■ Work instruction
Copy out each line below that has the word "phòng" in it.

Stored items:
------
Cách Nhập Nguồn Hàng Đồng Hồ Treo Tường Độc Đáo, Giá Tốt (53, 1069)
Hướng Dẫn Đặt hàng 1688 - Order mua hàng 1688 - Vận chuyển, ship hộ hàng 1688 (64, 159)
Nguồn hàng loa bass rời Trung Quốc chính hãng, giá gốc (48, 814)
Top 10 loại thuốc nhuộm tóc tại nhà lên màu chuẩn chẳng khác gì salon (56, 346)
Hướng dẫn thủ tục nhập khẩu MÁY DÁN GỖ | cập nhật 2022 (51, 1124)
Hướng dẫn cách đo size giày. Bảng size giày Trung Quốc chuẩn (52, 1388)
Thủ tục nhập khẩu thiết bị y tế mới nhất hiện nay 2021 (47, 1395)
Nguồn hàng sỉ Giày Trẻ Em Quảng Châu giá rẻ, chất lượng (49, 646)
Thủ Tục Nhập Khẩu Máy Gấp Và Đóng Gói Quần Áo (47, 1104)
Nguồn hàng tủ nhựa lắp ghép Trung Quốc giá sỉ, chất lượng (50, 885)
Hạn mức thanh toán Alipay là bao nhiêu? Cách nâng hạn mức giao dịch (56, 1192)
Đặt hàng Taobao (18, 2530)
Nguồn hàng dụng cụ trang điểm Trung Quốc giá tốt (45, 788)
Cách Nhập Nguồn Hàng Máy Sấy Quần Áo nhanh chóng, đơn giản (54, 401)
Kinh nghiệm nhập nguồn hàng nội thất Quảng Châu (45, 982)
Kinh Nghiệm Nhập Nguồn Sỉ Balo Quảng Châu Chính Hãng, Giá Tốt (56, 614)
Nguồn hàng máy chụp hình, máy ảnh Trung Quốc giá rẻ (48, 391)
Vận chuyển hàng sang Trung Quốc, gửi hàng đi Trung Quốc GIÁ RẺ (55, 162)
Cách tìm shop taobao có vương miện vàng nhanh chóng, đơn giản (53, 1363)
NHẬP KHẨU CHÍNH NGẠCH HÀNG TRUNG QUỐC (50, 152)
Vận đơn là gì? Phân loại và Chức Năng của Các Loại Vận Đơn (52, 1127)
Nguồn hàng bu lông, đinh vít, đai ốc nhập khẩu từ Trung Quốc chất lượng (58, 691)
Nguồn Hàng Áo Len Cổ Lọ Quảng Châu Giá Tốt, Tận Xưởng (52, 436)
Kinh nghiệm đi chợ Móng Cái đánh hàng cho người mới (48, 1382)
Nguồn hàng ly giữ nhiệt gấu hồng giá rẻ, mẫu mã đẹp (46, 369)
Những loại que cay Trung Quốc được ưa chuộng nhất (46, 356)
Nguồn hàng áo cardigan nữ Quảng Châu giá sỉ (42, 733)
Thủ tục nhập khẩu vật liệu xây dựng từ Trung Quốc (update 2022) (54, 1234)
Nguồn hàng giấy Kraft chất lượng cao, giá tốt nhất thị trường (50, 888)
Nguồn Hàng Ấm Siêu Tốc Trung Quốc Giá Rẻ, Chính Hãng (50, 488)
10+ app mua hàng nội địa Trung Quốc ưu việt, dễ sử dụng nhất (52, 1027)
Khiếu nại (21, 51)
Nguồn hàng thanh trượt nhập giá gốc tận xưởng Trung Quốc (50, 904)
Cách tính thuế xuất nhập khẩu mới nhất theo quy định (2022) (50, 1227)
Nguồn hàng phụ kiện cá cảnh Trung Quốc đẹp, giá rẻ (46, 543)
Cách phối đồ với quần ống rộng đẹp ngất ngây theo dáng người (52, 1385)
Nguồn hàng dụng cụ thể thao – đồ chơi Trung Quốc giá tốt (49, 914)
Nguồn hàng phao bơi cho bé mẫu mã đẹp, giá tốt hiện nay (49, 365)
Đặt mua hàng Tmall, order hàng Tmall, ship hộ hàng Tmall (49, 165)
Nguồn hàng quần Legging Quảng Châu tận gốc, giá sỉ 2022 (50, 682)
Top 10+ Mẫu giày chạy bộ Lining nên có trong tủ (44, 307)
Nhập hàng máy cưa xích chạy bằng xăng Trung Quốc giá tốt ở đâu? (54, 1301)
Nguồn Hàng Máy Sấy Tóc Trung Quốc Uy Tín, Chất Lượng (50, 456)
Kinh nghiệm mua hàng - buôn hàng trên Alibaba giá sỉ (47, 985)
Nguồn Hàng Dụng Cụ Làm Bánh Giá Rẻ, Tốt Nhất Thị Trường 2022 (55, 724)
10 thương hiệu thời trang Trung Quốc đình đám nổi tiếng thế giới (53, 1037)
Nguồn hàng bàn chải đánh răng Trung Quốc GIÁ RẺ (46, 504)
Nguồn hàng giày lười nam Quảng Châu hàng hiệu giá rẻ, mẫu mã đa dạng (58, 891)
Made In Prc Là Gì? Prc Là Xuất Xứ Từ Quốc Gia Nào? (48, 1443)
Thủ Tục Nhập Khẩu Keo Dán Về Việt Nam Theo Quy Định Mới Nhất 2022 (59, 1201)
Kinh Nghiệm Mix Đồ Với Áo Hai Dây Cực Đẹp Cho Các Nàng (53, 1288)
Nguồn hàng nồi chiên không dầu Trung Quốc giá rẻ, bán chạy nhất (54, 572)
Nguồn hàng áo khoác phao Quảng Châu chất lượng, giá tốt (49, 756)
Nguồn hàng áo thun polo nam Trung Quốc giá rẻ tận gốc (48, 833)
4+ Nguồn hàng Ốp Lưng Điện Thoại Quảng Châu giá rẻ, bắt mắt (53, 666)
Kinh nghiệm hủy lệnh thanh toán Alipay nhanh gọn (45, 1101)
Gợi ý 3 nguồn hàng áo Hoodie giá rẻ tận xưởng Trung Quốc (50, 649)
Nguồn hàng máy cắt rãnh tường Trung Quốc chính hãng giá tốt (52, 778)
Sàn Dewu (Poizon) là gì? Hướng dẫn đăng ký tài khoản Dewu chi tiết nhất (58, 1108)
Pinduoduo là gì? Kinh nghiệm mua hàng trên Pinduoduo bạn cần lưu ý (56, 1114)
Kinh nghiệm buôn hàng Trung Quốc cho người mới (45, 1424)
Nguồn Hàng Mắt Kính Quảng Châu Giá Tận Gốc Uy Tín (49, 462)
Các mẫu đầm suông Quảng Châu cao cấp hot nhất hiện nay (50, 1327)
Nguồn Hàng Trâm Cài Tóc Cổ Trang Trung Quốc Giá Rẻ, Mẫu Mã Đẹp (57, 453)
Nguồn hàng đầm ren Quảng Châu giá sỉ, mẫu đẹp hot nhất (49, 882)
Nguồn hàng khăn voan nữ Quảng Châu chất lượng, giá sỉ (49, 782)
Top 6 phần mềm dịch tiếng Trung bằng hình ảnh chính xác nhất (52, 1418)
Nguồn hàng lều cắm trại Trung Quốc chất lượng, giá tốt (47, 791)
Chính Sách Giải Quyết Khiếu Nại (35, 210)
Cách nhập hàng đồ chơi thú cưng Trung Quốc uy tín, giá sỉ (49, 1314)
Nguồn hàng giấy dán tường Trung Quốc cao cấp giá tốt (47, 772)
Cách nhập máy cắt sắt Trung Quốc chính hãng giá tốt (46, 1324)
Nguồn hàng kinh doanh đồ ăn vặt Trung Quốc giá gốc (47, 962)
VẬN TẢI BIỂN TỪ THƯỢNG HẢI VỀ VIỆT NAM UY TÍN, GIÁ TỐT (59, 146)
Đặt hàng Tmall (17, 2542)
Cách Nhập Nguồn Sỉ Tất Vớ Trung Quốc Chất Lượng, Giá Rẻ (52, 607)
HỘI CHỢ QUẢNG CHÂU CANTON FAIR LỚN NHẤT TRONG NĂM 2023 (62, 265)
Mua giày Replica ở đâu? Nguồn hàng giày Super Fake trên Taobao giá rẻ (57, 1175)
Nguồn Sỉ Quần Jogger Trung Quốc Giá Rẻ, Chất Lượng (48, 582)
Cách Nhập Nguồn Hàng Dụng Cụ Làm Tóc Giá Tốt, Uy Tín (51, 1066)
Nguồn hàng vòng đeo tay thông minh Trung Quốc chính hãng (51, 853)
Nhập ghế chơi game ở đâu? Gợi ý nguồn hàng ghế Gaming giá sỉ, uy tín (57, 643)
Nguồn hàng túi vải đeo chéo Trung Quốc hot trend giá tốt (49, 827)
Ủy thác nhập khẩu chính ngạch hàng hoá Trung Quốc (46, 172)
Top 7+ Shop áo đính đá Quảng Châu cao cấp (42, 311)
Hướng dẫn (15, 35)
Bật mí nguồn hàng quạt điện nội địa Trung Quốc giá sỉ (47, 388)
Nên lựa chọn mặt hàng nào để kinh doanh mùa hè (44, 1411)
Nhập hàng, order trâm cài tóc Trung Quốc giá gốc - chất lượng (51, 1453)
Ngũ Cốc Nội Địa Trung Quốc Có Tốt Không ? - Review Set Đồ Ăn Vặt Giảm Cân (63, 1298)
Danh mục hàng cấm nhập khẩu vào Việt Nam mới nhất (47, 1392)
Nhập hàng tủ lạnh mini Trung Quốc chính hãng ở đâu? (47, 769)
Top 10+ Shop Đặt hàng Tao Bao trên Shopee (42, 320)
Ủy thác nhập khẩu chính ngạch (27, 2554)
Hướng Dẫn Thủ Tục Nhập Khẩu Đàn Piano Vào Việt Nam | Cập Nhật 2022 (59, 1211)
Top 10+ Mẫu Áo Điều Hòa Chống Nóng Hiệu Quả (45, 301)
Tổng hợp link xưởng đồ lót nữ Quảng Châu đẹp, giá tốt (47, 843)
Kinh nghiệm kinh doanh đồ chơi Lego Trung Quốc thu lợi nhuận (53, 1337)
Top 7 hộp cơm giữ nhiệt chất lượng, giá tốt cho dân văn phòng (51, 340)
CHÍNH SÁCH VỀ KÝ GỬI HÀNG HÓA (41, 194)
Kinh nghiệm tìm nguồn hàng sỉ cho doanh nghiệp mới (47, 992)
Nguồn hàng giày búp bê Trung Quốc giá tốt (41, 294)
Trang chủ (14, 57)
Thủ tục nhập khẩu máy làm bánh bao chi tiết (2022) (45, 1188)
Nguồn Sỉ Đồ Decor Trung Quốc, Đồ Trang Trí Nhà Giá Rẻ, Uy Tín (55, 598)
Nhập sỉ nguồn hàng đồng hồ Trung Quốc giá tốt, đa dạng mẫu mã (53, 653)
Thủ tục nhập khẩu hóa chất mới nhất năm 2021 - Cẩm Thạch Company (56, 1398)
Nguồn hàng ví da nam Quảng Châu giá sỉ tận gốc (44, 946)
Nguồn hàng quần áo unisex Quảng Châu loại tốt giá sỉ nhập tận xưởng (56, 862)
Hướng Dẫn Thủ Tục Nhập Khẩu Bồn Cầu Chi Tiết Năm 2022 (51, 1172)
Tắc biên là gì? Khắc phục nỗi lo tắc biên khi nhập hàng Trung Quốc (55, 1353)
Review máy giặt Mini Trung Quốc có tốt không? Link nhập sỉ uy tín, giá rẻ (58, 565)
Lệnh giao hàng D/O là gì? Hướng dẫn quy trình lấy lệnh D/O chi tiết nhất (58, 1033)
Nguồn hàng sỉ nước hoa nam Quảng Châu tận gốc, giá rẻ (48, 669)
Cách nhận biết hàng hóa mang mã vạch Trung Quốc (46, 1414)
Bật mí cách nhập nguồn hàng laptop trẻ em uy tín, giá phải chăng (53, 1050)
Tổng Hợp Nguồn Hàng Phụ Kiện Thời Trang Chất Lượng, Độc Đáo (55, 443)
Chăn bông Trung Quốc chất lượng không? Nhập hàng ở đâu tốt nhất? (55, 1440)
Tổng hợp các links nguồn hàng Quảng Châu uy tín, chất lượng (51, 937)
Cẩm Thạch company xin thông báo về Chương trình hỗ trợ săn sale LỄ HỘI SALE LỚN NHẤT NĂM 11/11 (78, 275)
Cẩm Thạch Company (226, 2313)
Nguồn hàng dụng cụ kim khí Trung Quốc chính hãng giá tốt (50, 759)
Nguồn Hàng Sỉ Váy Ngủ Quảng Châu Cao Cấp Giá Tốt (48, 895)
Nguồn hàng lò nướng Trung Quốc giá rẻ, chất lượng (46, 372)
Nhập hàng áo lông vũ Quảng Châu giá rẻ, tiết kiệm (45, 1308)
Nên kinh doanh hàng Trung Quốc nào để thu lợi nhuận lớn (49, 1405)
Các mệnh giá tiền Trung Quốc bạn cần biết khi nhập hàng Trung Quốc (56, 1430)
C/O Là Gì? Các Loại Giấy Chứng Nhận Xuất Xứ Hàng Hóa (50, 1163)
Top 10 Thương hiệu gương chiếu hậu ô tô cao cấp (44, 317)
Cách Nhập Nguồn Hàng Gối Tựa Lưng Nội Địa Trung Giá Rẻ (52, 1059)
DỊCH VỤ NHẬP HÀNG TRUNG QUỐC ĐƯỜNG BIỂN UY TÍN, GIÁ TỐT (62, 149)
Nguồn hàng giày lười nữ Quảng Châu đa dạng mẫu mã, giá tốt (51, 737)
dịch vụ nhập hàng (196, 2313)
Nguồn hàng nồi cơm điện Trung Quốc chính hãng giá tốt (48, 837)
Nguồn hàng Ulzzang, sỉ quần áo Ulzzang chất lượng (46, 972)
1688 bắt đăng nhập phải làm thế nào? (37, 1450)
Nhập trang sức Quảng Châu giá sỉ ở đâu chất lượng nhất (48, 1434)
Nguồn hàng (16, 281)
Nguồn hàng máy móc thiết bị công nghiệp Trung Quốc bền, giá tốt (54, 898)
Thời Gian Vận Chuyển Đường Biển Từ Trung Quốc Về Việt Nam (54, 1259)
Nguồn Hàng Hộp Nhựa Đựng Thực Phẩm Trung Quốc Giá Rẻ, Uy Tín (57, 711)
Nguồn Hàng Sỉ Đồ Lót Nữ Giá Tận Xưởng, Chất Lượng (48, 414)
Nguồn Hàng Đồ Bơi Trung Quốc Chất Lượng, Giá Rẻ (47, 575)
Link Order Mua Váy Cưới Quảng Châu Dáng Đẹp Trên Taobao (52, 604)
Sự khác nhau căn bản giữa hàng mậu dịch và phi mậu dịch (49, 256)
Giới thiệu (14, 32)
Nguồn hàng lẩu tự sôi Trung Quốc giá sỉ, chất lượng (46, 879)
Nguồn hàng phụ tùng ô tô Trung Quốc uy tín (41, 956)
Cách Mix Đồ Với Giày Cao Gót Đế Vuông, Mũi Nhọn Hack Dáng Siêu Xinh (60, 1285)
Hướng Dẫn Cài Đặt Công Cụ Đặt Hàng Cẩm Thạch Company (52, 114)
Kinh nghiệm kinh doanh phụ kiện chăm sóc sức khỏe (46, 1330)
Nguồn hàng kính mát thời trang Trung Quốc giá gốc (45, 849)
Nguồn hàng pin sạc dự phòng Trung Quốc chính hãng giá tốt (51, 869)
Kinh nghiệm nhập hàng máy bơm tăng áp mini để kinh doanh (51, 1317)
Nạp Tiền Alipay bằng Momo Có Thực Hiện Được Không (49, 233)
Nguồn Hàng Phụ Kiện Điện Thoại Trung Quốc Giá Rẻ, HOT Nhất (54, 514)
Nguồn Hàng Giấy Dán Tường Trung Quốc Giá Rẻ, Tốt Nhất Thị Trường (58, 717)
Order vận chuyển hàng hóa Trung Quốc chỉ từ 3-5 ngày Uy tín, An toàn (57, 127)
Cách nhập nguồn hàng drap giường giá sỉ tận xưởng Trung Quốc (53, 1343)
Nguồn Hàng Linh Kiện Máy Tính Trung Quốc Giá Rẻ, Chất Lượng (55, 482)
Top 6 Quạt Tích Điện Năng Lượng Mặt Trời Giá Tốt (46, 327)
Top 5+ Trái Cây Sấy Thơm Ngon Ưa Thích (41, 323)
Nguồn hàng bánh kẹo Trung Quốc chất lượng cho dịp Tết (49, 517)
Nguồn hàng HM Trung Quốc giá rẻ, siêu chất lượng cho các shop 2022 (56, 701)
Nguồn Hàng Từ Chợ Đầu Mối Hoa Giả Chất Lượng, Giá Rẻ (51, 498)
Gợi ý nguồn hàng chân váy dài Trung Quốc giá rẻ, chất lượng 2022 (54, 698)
------
■ Worked solution
Top 7 hộp cơm giữ nhiệt chất lượng, giá tốt cho dân văn phòng (51, 340)
Nguồn hàng pin sạc dự phòng Trung Quốc chính hãng giá tốt (51, 869)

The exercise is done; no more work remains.